Office of Surveillance and Epidemiology, Center for Drug Evaluation and Research, Food and Drug Administration, Silver Spring, Maryland, USA.
Epidemiology and Drug Safety, IQVIA Real World Solutions, Washington, DC, USA.
Pharmacoepidemiol Drug Saf. 2024 Oct;33(10):e70040. doi: 10.1002/pds.70040.
On August 20, 2020, the United States (U.S.) Food and Drug Administration (FDA) issued a Drug Safety Communication (DSC) along with labeling updates to inform the public about a small increased risk of non-melanoma skin cancer (NMSC) associated with hydrochlorothiazide (HCTZ) use. This study aims to assess whether the DSC impacted HCTZ use in the U.S.
We conducted a trend analysis in the Sentinel Distributed Database using national healthcare administrative data from January 2017 to November 2022. We identified two cohorts each month: An overall cohort of all enrollees and a skin cancer cohort of those with a history of NMSC. For each cohort, we plotted the monthly proportion of patients receiving HCTZ-containing products among those receiving any thiazide diuretics.

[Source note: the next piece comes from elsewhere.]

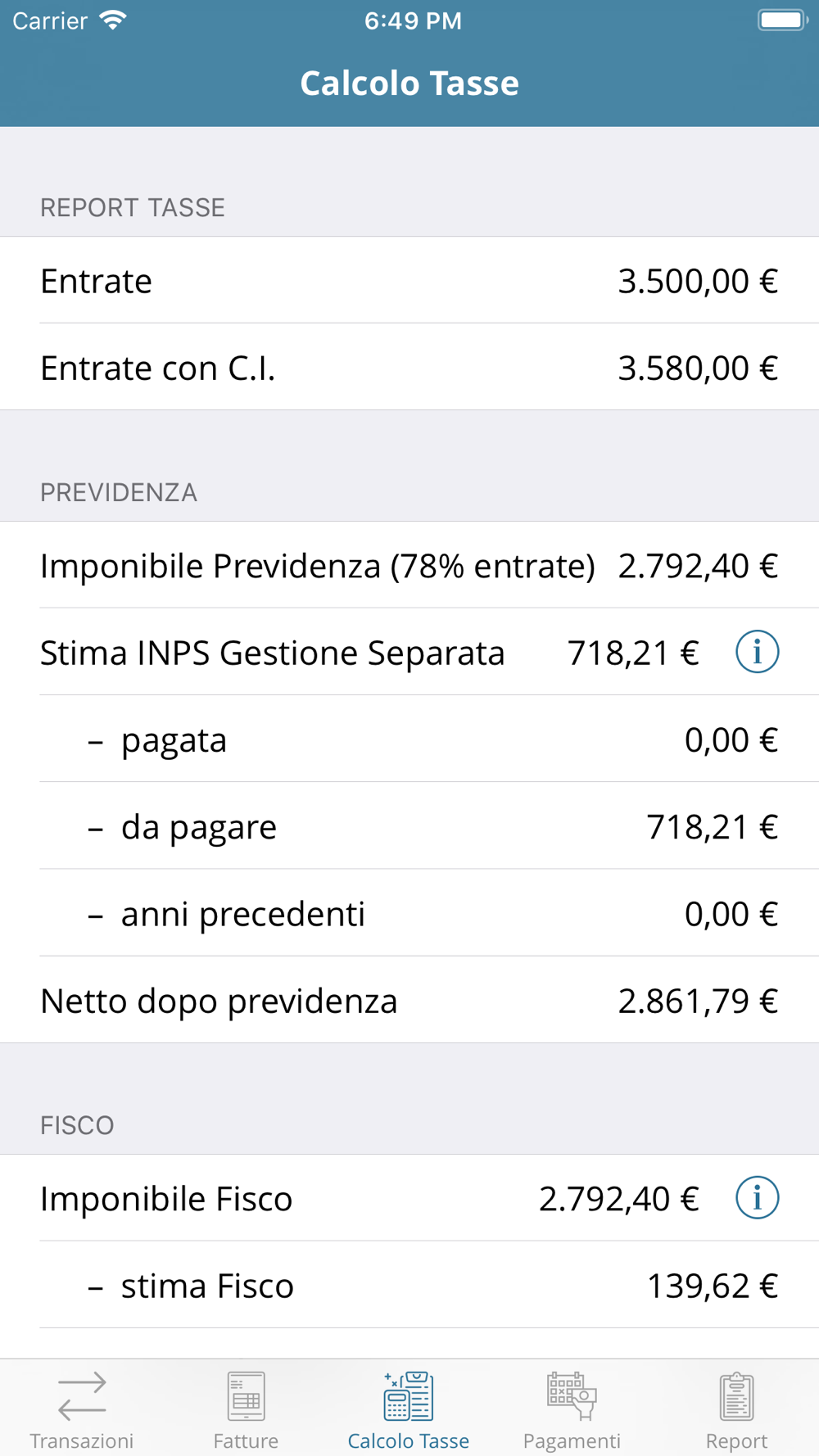Tap the stima Fisco row

(x=410, y=1286)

We performed interrupted time series analyses to quantify the impact of the DSC on these monthly proportions. Secondary analyses were conducted on the proportion of HCTZ users among patients receiving any antihypertensives.

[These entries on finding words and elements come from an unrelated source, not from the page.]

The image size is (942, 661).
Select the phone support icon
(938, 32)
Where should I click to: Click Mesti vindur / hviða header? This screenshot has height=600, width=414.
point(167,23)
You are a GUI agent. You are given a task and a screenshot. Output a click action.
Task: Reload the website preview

In the overall cohort, the DSC was only associated with a statistically significant but clinically negligible trend change of monthly HCTZ proportion within this cohort (0.018%; 95% CI, 0.012%-0.025%). Similar results were observed in the skin cancer cohort. The secondary analysis found no significant level change or trend change in the monthly proportion of HCTZ use among antihypertensive users.

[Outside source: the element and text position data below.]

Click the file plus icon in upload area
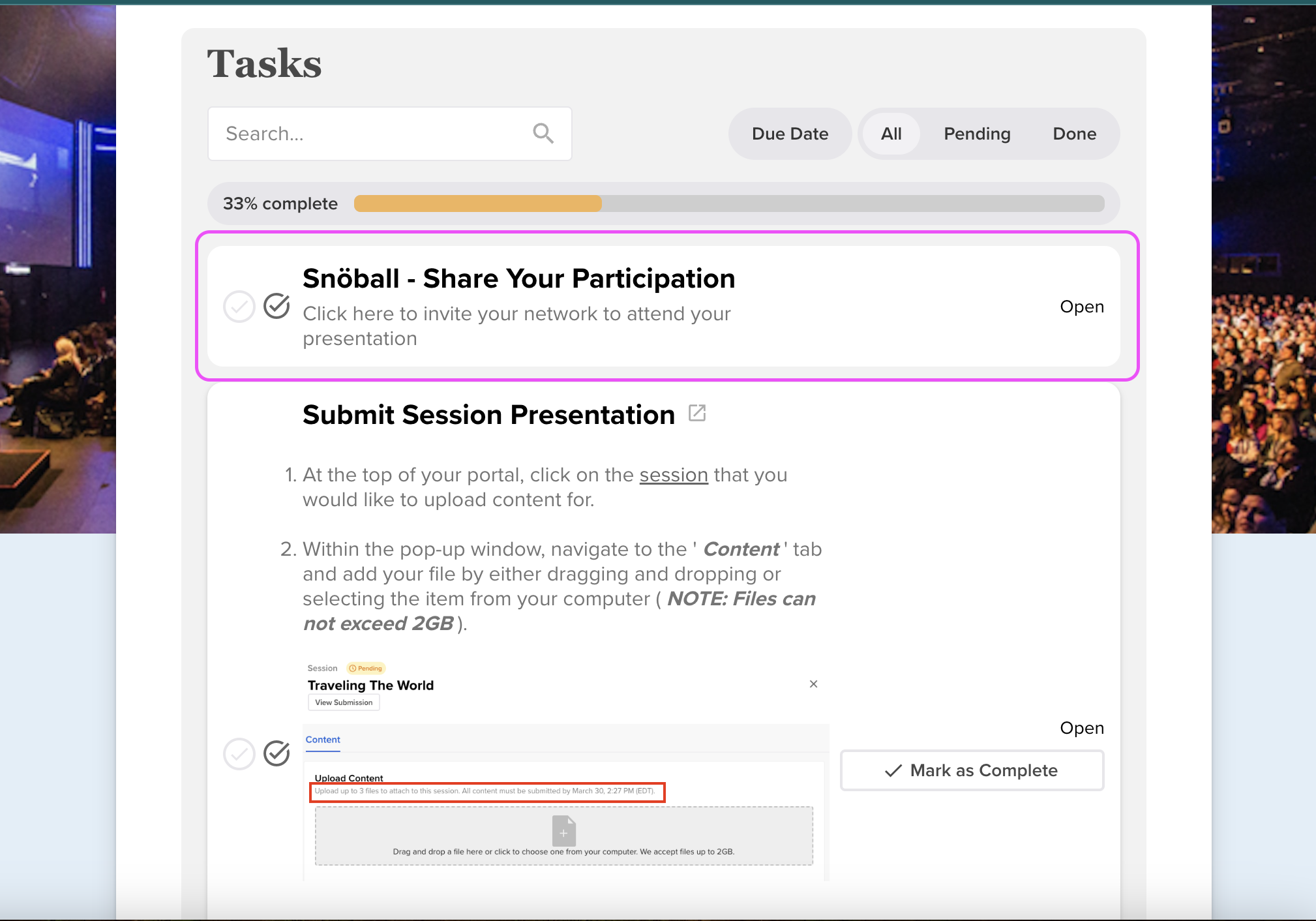This screenshot has width=1316, height=921. tap(563, 831)
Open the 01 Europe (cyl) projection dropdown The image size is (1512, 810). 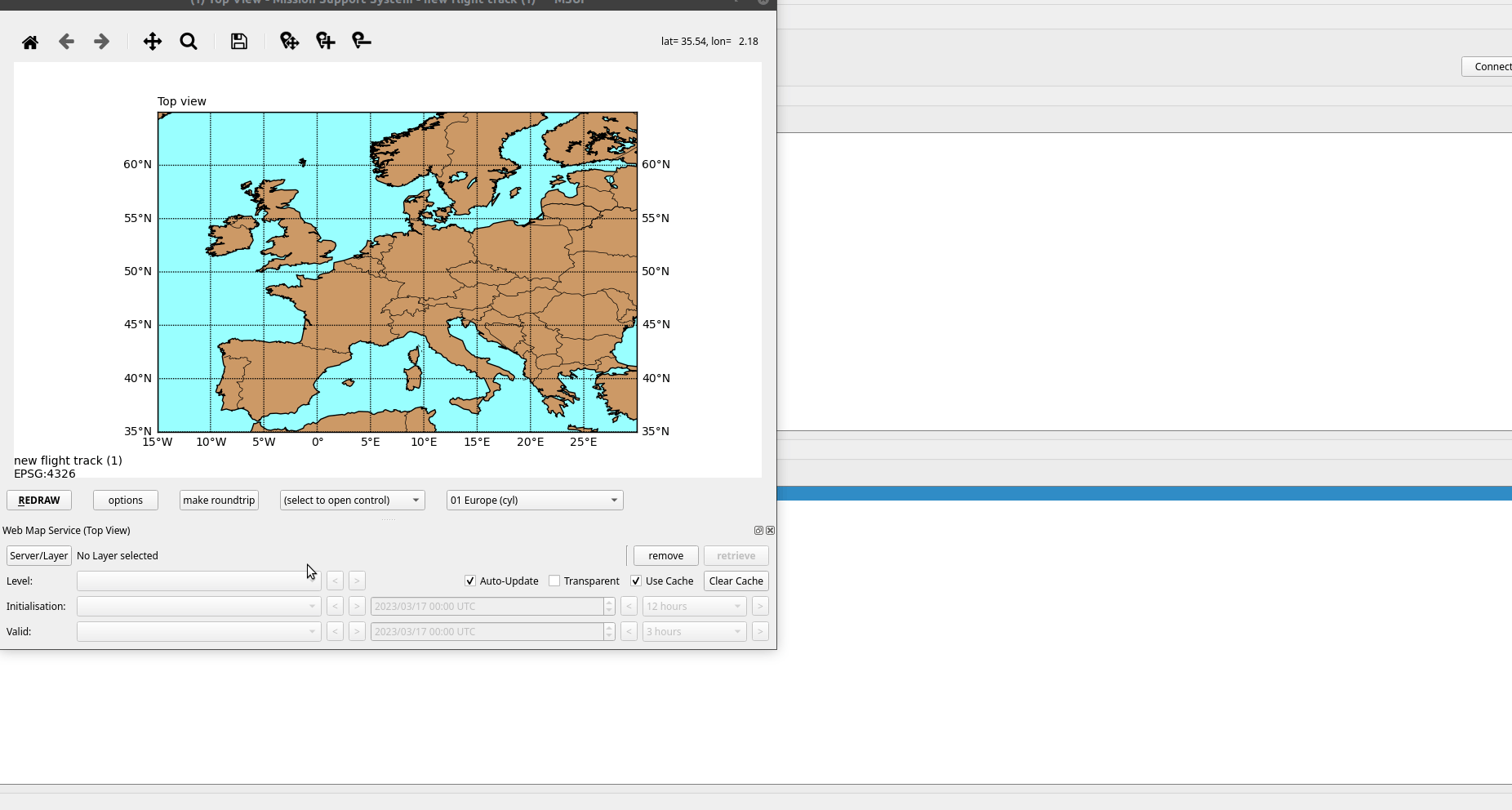pyautogui.click(x=534, y=500)
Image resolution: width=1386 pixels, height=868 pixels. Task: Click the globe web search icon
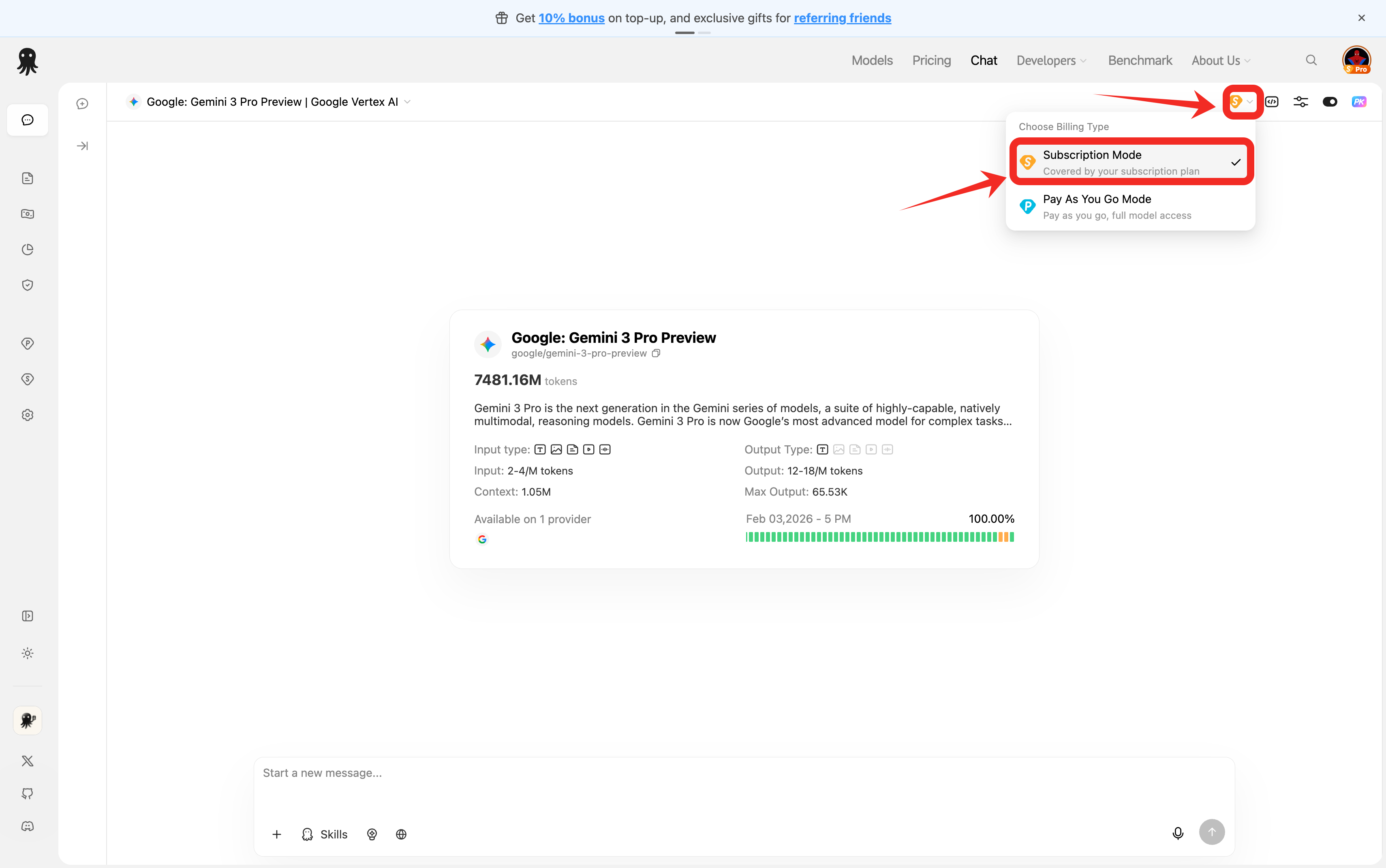(x=401, y=834)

We did not observe significant changes in HCTZ use following the DSC about its NMSC risk, among the overall population and those with a history of NMSC. Our findings were in accordance with the DSC recommendation.
2020 年 8 月 20 日,美国食品和药物管理局(FDA)发布了一份药物安全通讯(DSC)和标签更新,告知公众与氢氯噻嗪(HCTZ)使用相关的非黑色素瘤皮肤癌(NMSC)风险略有增加。本研究旨在评估该 DSC 是否影响了美国 HCTZ 的使用。
我们使用来自 2017 年 1 月至 2022 年 11 月的国家医疗保健管理数据,在 Sentinel 分布式数据库中进行了趋势分析。我们每个月确定两个队列:一个是所有参保者的总体队列,另一个是有 NMSC 病史的皮肤癌队列。对于每个队列,我们绘制了每月接受含 HCTZ 产品的患者比例,以及接受任何噻嗪类利尿剂的患者比例。我们进行了中断时间序列分析,以量化 DSC 对这些每月比例的影响。还对接受任何降压药的患者中 HCTZ 使用者的比例进行了二次分析。
在总体队列中,DSC 仅与该队列中每月 HCTZ 比例的统计学显著但临床可忽略的趋势变化相关(0.018%;95%CI,0.012%-0.025%)。在皮肤癌队列中也观察到了类似的结果。二次分析发现,在降压药使用者中,HCTZ 使用的每月比例没有显著的水平变化或趋势变化。
我们没有观察到 DSC 发布的关于其 NMSC 风险的信息后,在总体人群和有 NMSC 病史的人群中,HCTZ 使用有显著变化。我们的发现与 DSC 的建议一致。